Чем хороши и чем плохи торговые войны


Ирина Лагунина: Международная торговля переживает не лучшие времена. Кризис заставляет правительства отгораживаться протекционистскими барьерами, торговые войны из отдельных столкновений превратились в постоянное состояние. Каким будет новый мировой порядок в области торговли после кризиса? Об этом размышляли недавно участники дискуссии в Нью-Йорке. Рассказывает Владимир Абаринов.

Владимир Абаринов:
Американская революция, как называют в Америке борьбу североамериканских колоний за независимость, началась с торгового конфликта: английский парламент разрешил Вест-Индской компании фактически беспошлинный ввоз в колонии крупной партии чая, тем самым поставив ее в привилегированное положение. Своим восхождением к положению мировой сверхдержавы Соединенные Штаты обязаны прежде всего своему экспорту в Европу, важнейшими статьями которого были табак и хлопок. Международная торговля была исключительно важной составной частью и наиболее эффективным орудием американской внешней политики. И вот теперь орудие это сломалось. В 70-е годы прошлого века из-за резкого скачка цен на нефть и повышения курса доллара в американской внешней торговле впервые возник отрицательный баланс – страна стала ввозить больше товаров, чем вывозить. С тех пор этот разрыв только увеличивается. По данным на сентябрь этого года, торговый дефицит США составил 44 миллиарда долларов.
В условиях мирового финансового кризиса многие страны стали принимать меры защиты своих внутренних рынков, чем, в сущности, лишь усугубили кризис. Между тем, по мнению авторитетных американских специалистов, причиной Великой депрессии в 30-е годы прошлого века был отнюдь не крах нью-йоркской биржи. Катастрофа наступила спустя полгода, после принятия Конгрессом закона о протекционистских пошлинах, известного как тариф Холи-Смута; в ответ Европа отгородилась от Америки своим таможенным барьером.
Об уроках истории и современной состоянии международной торговли говорили недавно в дискуссии, организованной нью-йоркским Советом по международным отношениям, видные эксперты. Открыл диалог своим историческим обзором Даглас Ирвин, профессор Дартмутского колледжа, автор книги "Свобода торговли под угрозой".

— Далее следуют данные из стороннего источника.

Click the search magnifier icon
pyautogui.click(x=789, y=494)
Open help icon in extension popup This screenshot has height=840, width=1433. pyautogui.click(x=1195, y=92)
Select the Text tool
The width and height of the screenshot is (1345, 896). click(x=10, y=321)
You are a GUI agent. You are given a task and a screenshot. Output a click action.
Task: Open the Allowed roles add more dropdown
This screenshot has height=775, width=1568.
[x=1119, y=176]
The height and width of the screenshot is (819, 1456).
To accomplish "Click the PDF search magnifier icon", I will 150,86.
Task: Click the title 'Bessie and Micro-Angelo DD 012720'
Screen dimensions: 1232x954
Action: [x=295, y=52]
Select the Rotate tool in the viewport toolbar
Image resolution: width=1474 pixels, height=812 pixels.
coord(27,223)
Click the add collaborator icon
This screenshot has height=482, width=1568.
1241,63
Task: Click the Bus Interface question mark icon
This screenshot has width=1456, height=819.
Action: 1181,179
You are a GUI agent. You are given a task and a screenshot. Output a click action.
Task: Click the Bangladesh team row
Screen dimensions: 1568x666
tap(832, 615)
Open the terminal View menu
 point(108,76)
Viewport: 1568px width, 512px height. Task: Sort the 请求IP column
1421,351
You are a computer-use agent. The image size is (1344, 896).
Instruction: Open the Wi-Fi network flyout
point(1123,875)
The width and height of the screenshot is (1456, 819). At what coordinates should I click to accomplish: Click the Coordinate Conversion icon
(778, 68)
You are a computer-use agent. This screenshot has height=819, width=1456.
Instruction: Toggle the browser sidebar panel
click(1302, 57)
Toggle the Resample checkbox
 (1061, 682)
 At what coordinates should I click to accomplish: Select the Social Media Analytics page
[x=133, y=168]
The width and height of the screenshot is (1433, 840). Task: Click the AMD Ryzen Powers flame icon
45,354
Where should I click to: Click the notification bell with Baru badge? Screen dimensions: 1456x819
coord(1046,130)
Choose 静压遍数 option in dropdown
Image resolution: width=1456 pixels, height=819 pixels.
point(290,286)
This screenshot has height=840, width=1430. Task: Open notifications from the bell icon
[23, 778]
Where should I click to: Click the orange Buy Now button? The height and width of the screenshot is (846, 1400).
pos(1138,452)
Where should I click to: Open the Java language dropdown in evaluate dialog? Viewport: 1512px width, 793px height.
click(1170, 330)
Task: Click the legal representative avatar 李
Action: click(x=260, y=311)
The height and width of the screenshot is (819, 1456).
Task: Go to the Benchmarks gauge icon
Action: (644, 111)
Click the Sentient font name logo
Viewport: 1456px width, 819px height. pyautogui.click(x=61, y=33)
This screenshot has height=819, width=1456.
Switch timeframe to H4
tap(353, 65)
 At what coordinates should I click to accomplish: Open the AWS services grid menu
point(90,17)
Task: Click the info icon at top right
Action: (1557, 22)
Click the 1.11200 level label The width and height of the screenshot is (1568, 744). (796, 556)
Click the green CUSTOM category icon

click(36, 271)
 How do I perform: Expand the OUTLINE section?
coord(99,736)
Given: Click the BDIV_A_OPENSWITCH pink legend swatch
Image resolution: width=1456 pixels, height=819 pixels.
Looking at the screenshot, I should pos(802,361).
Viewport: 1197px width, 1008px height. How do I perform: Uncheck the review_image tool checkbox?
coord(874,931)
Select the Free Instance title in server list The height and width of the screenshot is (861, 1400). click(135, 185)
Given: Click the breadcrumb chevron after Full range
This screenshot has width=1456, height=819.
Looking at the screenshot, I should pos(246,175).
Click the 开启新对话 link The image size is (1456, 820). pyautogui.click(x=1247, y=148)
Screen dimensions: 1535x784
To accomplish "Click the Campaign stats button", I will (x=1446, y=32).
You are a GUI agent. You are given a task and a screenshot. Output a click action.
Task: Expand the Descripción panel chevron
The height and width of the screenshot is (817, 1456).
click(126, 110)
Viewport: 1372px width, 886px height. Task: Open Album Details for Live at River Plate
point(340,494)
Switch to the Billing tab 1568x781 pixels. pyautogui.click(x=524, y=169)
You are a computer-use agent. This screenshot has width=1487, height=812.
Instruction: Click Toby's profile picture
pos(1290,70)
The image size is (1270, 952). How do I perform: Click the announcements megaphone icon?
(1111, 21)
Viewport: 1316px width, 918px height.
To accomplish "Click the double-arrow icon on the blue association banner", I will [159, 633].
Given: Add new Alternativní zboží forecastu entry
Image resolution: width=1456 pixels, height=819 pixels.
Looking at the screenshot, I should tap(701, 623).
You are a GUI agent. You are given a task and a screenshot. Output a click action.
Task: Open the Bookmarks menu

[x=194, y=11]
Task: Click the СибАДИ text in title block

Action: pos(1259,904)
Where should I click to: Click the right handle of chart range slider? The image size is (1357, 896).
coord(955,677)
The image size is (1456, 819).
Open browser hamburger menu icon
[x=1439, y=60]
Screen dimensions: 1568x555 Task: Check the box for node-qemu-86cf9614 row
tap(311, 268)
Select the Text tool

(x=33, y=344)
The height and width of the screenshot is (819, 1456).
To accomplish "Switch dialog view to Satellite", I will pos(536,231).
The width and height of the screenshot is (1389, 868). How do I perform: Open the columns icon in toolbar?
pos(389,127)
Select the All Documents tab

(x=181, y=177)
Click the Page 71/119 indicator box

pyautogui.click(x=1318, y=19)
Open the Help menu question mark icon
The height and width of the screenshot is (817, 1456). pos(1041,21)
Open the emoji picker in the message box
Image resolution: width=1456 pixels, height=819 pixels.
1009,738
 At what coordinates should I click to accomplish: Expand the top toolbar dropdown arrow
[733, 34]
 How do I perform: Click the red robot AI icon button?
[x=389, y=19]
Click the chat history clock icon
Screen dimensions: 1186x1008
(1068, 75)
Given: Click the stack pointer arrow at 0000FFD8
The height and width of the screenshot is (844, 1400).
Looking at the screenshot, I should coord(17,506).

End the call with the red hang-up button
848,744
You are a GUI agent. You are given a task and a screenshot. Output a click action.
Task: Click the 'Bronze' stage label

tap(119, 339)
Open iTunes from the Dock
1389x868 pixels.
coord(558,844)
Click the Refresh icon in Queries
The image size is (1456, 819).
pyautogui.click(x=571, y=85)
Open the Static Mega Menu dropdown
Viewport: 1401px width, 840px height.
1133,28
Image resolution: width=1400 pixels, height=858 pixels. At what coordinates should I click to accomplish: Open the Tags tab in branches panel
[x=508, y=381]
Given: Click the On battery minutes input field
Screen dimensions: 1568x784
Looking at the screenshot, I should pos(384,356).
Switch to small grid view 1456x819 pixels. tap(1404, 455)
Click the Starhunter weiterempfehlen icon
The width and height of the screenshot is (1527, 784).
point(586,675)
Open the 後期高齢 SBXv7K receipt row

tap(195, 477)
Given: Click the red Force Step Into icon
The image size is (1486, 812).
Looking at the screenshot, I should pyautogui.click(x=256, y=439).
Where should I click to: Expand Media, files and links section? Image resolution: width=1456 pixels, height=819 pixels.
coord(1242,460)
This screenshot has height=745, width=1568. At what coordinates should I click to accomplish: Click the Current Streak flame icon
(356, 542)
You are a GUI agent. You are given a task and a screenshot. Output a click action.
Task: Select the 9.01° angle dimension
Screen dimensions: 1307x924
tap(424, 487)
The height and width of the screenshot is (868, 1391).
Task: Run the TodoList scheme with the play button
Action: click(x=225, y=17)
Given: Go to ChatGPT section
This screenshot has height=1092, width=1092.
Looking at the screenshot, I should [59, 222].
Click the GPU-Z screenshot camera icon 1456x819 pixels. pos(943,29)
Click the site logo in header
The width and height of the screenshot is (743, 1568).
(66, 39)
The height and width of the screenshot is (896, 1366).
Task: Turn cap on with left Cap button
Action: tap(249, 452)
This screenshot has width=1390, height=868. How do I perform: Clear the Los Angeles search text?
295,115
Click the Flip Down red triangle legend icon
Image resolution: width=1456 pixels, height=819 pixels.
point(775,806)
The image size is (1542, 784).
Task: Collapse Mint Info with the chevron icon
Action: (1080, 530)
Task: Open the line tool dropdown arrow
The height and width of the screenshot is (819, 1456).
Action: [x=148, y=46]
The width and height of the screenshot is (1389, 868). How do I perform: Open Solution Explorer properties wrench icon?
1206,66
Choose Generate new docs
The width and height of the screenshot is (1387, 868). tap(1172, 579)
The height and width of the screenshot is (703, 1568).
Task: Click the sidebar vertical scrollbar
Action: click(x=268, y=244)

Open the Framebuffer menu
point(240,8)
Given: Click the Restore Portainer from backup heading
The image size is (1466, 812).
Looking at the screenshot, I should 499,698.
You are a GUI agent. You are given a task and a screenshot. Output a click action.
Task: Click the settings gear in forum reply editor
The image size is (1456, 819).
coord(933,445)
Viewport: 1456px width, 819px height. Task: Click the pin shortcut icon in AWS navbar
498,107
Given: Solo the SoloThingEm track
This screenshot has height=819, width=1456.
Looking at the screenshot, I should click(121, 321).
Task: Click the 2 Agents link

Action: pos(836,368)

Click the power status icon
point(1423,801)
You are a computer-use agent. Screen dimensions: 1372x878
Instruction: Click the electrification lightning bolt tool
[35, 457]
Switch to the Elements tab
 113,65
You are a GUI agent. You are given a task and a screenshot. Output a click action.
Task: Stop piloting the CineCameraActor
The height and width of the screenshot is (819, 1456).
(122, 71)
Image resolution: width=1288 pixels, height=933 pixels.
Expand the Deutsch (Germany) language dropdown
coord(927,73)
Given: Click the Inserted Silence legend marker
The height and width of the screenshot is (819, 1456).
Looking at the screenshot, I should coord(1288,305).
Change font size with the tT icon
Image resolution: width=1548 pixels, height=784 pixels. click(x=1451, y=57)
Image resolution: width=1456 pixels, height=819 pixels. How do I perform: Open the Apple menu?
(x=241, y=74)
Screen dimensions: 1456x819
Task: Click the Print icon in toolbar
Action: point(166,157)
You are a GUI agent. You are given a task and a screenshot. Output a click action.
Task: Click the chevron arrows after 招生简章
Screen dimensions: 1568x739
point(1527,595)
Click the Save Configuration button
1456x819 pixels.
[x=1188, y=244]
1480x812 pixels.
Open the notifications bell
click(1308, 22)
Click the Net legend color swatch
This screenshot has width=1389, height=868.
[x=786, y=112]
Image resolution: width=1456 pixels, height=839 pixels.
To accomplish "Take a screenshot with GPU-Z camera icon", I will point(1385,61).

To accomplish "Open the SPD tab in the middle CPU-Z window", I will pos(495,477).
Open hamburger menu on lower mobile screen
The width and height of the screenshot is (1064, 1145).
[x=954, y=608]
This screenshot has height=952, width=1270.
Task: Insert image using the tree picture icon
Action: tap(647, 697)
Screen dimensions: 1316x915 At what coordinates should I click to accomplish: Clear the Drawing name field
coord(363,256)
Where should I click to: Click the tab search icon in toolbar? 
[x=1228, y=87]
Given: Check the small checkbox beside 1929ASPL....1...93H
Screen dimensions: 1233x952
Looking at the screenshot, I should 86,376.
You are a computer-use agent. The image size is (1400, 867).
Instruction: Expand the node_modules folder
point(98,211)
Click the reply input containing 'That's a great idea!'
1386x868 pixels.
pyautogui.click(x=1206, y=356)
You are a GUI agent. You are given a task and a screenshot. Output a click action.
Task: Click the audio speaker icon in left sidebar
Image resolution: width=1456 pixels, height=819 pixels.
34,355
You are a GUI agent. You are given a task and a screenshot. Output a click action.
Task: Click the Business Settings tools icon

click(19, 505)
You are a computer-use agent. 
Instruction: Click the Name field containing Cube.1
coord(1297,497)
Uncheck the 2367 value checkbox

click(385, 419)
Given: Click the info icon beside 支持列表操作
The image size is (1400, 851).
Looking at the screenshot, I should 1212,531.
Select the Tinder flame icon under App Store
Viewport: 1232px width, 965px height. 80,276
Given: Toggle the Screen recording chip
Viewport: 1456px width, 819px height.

Даглас Ирвин: Я бы сказал, в настоящее время торговая политика США пребывает в состоянии спячки. В утешение нам история говорит, что это, в общем-то, нормально. Мы привыкли думать об истории послевоенной либерализации торговли как о непрерывном процессе, в котором один успешный раунд торговых переговоров следует за другим успешным раундом, и торговые барьеры рушатся. Но если присмотреться, окажется, что в процесcе не обошлось без запинок. Начало либерализации положило в 1947 году Генеральное соглашение о тарифах и торговле, затем последовал 20-летний пробел, за ним – раунд Кеннеди в 60-е годы, продолжавшийся вплоть до 1967 года, снова пробел, затем – при всем моем уважении к участникам переговоров – не имевший значительных последствий Токийский раунд, и наконец, Уругвайский раунд. Таким образом, в истории были три крупные инициативы, однако промежутки между ними были безынициативными, не отмеченными никакой активностью. Где находимся мы сегодня? Мы ждем, каким будет следующий шаг.

Владимир Абаринов: Каждый из периодов бурной активности имел свои экономические и политические причины.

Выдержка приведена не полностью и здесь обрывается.